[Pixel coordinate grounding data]

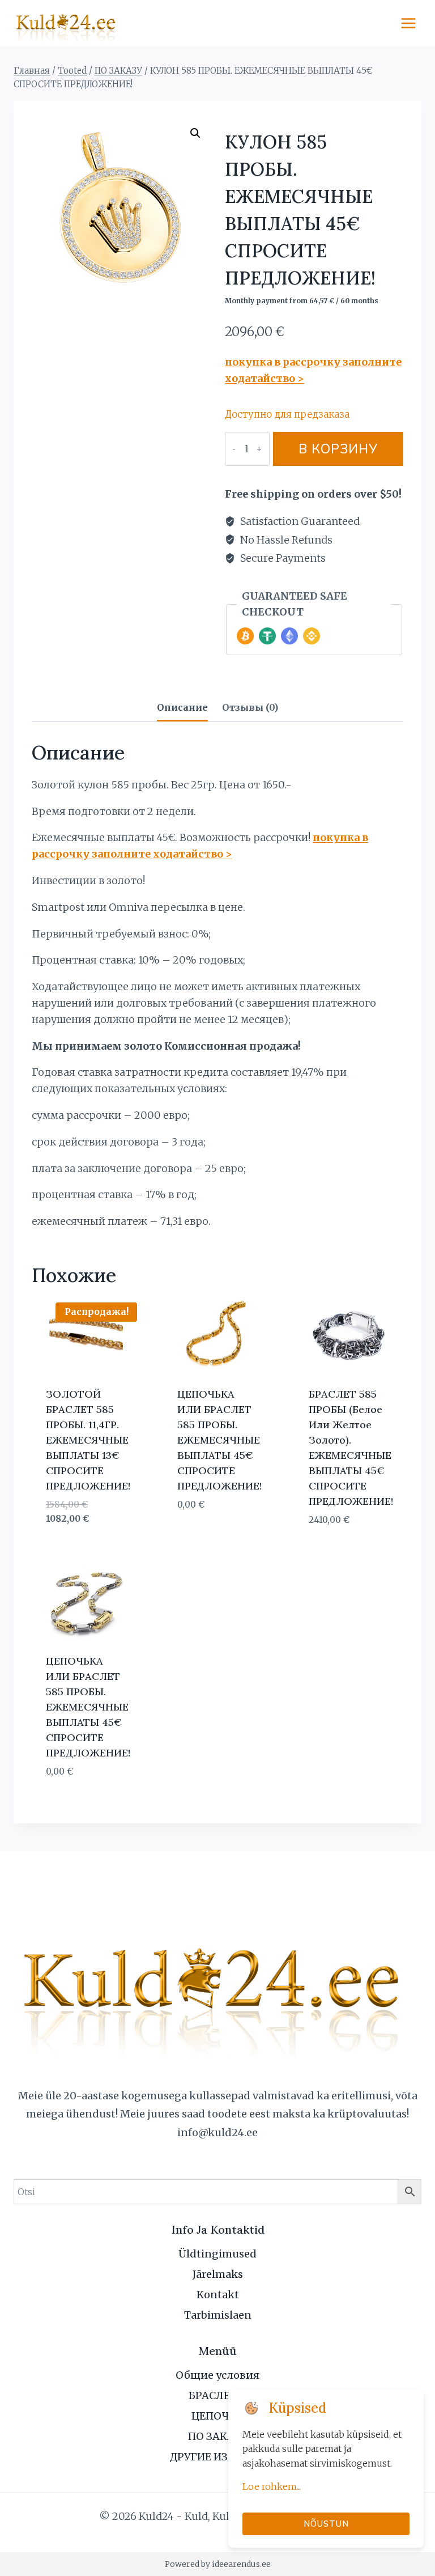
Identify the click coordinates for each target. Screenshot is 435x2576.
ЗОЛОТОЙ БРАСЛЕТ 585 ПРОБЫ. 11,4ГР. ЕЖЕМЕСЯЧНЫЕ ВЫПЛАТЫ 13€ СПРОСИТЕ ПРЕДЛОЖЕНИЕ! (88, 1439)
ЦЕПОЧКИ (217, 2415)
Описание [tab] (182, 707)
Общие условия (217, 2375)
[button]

• _What is needed_
Write the entries above out again exactly, omitting each image.

• _Result_
Identify the click coordinates for each target. Screenshot is 435x2576.
ЗОЛОТОЙ БРАСЛЕТ 585 ПРОБЫ. 11,4ГР. ЕЖЕМЕСЯЧНЫЕ ВЫПЛАТЫ 13€ СПРОСИТЕ ПРЕДЛОЖЕНИЕ! (88, 1439)
ЦЕПОЧКИ (217, 2415)
Описание [tab] (182, 707)
Общие условия (217, 2375)
[button]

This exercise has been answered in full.